* [PROBLEM]: Make an exact copy of the lines from the one containing "Task: Open Saved Searches list" through the end of the material, including both ends but no pictures.

══ MATERIAL FOR THE TASK

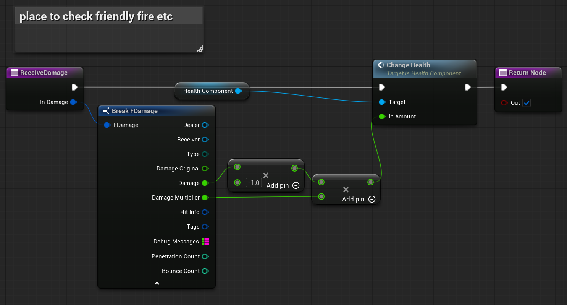The height and width of the screenshot is (305, 567).
Task: Click the Receiver output pin
Action: [205, 140]
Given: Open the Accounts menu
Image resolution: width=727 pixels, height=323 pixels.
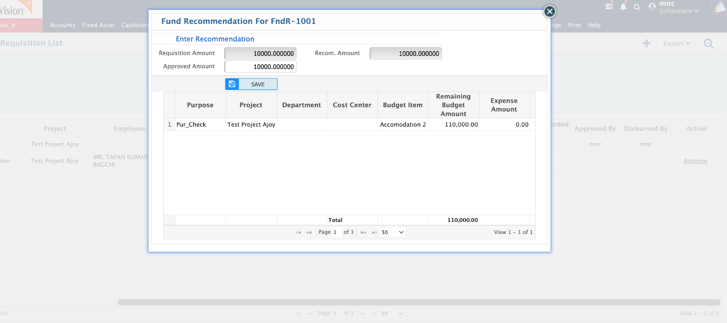Looking at the screenshot, I should [62, 25].
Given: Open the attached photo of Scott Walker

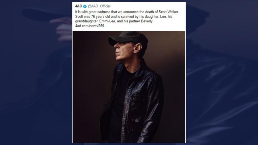Looking at the screenshot, I should point(129,87).
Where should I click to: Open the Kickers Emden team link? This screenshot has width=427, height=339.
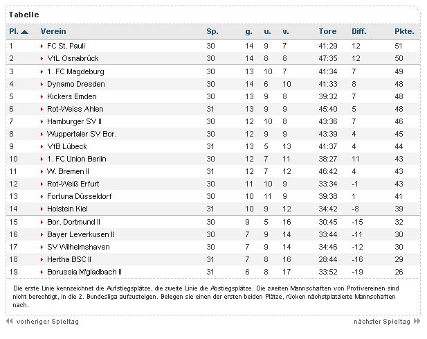pos(71,96)
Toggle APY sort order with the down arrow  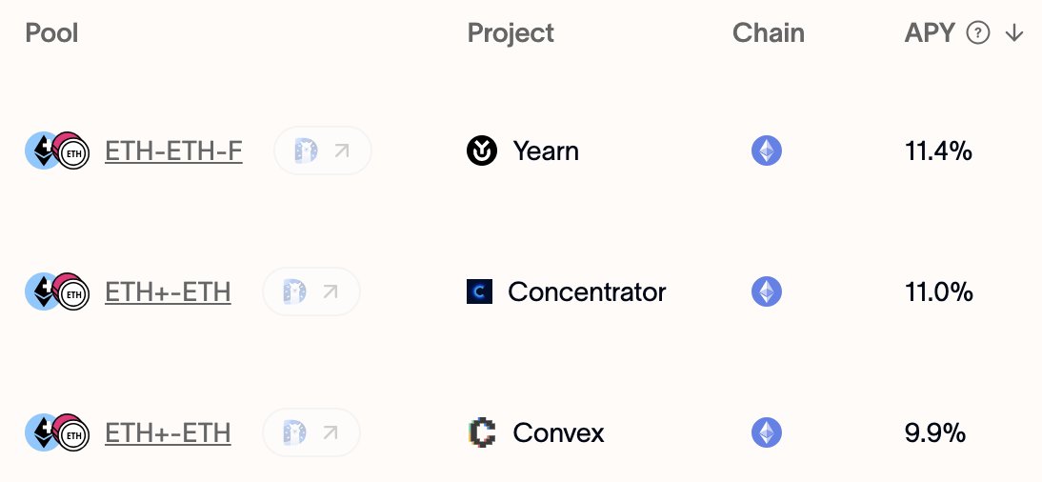pyautogui.click(x=1014, y=32)
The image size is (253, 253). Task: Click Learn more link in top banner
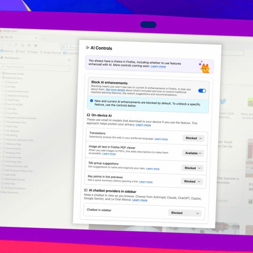[158, 67]
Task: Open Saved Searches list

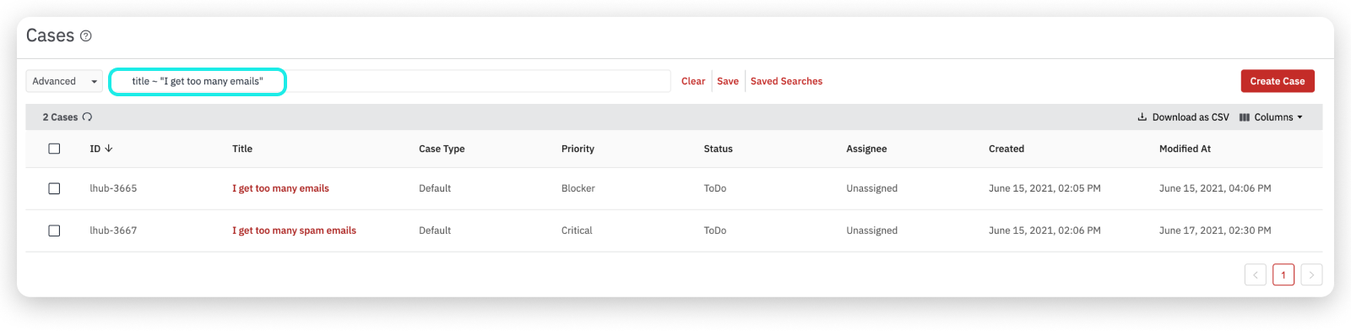Action: (x=786, y=81)
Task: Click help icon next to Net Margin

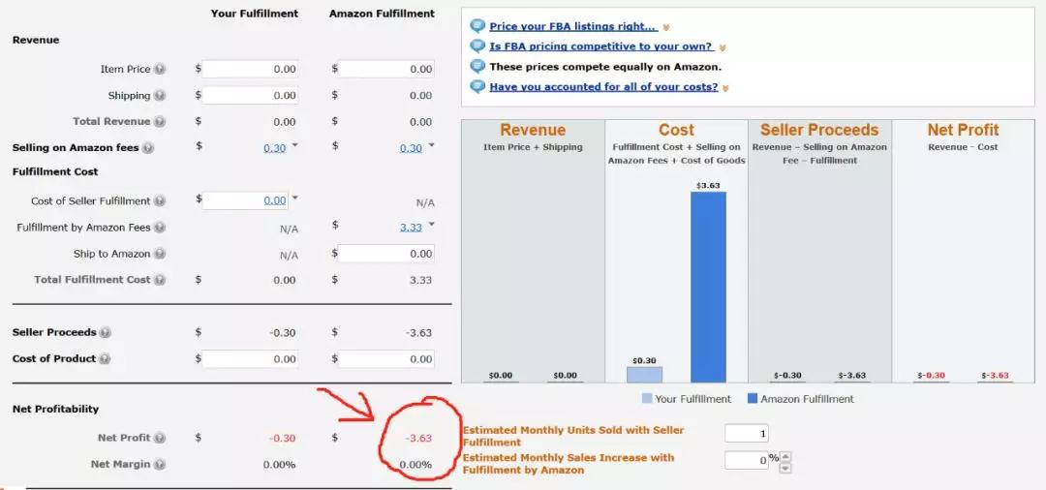Action: (x=160, y=465)
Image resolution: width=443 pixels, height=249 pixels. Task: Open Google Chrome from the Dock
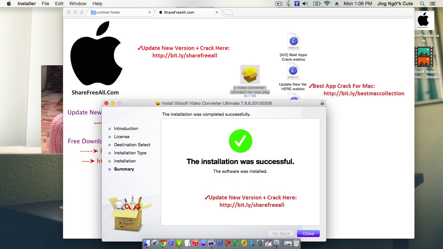point(163,243)
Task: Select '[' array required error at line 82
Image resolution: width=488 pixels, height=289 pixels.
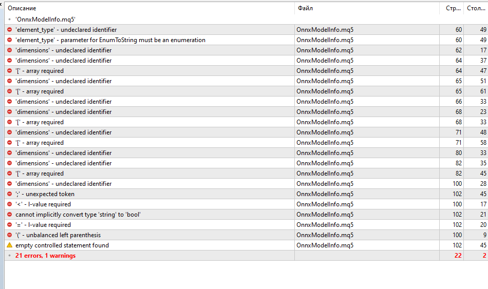Action: coord(40,174)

════

* [ANSWER SPACE]:
Task: Open Saved Searches list

Action: (x=786, y=81)
Task: Click help icon next to Net Margin

Action: (x=160, y=465)
Image resolution: width=443 pixels, height=249 pixels. Task: Open Google Chrome from the Dock
point(163,243)
Task: Select '[' array required error at line 82
Image resolution: width=488 pixels, height=289 pixels.
Action: coord(40,174)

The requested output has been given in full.